Over 80 per cent of public donate to charity because they are asked, says survey

12 May 2017 News

Just over 80 per cent of people donate to charity because they are asked to, according to poll carried out by YouGov for Institute of Fundraising.

The Institute of Fundraising has today published the second part of its Insights into charity fundraising: Changes in knowledge, attitude and action as a result of donating report. The data, taken from a YouGov survey conducted in early February, showed that 81 per cent of 2,006 respondents said they had donated to charity because they had been asked.

Respondents were also asked to identify where or in what form they were most asked to donate to a charitable cause. The survey found that the most common form of fundraising ask came “by visiting a charity shop”, with 22 per cent of respondents highlighting that.

The next most common form, on only 9 per cent, was being “prompted by someone collecting through a bucket or box collection”.

Some 59 per cent of respondents who were asked to donate said that they would still have made some form of monetary donation without being prompted, however 30 per cent said they would not have donated at all, while 10 per cent said they would have donated a smaller amount than they did when asked.

Being asked to donate was also found to make the “most considerable” impact on donors, the younger they were, with 19 per cent of respondents aged between 18 and 29 saying they would have made a “smaller donation had they not been asked” to give.

Conversely, over 70 per cent of respondents aged 70-years and above said they would have given the same amount to charity had they been asked to or not.

Nearly 75 per cent described experience of donating ‘good’ or ‘very good’

Nearly three quarters of respondents who had donated to charity in the last three months described their experience of giving as either ‘good’ or ‘very good’, with only 1 per cent of respondents described their experience as bad.

The survey also showed that women are “significantly more likely to feel very positive about their last donation experience” than men, with 39 per cent of female respondents rating their most recent donation experience as “very good”. That was 8 per cent higher than male respondents.

Daniel Fluskey, head of policy and research at the IoF, said: “Money raised through fundraising activities is the single most important source of income for the charity sector.

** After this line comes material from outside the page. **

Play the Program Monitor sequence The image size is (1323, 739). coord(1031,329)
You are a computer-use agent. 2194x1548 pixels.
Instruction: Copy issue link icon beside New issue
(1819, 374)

People in the UK are incredibly generous, with levels of giving improving year on year. Today’s report shows that it is the ‘ask’ and engagement through fundraising that translates good intentions into donations.

“Without fundraising, we wouldn’t have charitable giving at the same level, and these findings demonstrate the importance of having a range of opportunities to reach people through fundraising, as well as reminding us that people give because they care about causes and want to do something good.”